*Task*. The answer must consist of each line of the records below that contains the string "video".

*Records for this task*.

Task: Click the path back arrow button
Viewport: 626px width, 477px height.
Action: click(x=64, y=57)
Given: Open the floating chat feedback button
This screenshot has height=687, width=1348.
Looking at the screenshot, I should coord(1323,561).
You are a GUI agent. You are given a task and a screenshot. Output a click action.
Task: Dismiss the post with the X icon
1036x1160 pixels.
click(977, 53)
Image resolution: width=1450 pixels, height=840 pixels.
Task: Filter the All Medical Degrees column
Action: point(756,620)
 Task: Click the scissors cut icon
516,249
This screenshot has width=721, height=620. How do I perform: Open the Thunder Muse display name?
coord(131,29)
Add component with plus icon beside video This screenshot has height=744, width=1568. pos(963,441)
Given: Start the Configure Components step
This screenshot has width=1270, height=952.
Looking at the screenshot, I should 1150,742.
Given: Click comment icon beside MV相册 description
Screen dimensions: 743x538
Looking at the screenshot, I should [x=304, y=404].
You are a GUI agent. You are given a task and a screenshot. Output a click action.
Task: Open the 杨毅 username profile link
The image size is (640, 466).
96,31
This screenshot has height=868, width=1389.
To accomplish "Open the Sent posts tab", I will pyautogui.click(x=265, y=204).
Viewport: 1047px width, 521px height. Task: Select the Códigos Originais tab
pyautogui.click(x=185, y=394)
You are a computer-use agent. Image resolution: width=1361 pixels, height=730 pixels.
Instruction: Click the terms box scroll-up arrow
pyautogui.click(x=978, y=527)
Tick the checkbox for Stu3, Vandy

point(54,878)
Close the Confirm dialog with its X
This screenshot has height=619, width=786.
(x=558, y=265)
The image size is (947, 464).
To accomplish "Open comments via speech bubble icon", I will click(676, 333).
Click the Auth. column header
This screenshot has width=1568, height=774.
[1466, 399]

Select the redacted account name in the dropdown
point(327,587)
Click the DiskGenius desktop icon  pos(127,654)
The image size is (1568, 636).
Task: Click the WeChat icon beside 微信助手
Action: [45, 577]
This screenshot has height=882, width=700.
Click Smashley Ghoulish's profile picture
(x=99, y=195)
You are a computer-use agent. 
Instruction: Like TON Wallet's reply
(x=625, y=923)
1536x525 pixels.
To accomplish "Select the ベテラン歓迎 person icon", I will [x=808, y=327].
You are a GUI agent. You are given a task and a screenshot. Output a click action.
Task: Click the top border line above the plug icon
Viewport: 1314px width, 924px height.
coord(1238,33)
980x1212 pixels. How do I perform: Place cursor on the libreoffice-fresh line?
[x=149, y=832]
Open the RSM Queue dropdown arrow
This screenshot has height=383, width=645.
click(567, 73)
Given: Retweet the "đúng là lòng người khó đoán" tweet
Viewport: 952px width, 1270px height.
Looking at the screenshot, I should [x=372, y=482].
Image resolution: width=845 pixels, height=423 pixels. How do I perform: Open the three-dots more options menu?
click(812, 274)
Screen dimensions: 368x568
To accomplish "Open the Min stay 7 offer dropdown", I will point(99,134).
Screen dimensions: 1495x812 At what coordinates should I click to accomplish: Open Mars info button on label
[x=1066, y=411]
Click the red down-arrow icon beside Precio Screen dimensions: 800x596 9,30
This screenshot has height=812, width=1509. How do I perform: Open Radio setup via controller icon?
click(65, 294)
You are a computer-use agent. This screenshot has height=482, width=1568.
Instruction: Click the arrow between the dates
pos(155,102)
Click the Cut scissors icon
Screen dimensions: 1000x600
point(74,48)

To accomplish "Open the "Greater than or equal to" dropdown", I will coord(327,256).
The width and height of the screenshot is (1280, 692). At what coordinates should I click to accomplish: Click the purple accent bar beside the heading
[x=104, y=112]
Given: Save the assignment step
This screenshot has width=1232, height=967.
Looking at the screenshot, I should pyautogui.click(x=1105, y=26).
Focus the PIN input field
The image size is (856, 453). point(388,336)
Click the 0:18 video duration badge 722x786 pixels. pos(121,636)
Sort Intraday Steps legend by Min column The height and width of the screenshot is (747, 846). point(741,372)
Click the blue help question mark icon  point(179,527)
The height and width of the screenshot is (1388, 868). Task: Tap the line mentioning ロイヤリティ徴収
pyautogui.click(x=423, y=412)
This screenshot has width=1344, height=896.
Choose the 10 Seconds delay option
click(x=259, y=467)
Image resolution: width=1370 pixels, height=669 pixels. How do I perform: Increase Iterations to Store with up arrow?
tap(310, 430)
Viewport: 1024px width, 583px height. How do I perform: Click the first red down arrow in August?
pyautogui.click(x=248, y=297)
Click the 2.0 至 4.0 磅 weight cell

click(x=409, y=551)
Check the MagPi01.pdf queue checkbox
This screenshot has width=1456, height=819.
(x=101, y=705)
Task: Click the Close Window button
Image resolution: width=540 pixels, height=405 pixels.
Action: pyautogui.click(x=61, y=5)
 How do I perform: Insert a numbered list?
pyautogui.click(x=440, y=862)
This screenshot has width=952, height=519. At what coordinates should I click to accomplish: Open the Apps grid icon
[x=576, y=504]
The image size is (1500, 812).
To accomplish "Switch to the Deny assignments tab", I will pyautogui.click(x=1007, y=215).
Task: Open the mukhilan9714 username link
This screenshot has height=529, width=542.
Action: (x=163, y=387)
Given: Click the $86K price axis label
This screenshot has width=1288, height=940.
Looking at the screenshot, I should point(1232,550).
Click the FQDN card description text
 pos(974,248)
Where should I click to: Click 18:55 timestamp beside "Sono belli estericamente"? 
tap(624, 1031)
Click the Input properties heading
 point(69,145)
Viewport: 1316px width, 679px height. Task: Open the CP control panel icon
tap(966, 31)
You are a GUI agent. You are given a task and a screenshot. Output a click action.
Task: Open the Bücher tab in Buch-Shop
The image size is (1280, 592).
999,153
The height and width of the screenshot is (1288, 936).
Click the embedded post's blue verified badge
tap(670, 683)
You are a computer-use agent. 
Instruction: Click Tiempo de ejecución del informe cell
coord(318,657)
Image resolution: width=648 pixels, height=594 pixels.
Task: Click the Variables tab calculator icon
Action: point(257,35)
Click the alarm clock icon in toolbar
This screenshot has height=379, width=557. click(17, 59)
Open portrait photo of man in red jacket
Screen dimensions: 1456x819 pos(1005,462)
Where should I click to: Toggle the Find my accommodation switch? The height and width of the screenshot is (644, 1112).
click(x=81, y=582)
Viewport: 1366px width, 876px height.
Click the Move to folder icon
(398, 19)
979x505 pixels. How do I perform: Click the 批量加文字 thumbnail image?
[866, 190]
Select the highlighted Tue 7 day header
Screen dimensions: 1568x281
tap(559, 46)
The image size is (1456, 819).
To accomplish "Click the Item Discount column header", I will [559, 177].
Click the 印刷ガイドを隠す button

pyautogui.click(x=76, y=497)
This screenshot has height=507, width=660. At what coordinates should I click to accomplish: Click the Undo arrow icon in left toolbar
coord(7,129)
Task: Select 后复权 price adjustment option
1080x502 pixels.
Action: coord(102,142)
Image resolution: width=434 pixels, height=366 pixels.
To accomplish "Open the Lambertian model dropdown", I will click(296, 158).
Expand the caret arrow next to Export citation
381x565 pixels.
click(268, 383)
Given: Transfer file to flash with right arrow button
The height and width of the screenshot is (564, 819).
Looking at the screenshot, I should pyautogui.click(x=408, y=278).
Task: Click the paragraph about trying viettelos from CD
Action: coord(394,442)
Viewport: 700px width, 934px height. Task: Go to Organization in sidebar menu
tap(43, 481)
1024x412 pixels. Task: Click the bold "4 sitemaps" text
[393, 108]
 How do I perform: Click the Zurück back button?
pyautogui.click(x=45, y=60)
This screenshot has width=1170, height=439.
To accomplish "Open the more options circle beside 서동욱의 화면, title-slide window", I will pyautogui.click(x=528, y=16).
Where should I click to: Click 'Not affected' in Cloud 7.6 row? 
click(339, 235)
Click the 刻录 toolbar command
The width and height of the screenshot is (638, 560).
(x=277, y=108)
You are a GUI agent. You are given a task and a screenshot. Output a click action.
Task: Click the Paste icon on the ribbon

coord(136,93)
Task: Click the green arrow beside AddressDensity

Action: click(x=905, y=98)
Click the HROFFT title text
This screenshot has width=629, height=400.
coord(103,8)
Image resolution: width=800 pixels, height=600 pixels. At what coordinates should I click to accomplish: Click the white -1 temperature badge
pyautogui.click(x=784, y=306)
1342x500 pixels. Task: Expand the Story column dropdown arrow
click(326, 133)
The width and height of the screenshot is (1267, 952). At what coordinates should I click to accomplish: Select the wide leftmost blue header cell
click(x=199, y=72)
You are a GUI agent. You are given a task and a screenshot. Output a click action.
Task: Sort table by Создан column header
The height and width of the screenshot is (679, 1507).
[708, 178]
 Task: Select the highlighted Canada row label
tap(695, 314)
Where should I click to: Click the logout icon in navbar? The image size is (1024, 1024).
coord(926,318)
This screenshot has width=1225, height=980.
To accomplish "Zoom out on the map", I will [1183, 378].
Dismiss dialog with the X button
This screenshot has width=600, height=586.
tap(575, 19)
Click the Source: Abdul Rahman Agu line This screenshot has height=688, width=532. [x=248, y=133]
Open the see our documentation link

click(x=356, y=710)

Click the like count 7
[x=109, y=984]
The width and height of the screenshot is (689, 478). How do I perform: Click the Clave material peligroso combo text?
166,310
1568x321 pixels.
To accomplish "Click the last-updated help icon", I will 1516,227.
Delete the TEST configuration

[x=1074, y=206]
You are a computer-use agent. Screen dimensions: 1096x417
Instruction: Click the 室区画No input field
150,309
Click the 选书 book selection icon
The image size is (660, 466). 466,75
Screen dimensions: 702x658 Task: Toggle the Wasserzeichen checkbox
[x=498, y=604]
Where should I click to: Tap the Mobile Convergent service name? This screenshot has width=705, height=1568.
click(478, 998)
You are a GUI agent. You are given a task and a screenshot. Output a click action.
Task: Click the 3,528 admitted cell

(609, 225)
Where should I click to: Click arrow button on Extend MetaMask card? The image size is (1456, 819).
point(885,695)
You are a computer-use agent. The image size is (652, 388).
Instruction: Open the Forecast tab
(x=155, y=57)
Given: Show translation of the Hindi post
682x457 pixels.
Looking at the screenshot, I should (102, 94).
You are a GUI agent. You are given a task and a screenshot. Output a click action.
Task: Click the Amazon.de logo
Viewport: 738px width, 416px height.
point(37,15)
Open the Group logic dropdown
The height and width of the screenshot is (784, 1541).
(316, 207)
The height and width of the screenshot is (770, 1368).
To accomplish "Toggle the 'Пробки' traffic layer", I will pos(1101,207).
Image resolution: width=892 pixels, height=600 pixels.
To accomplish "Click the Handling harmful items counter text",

*Problem solution*.
Add component with plus icon beside video This screenshot has height=744, width=1568. pos(963,441)
Click the 0:18 video duration badge 722x786 pixels. pos(121,636)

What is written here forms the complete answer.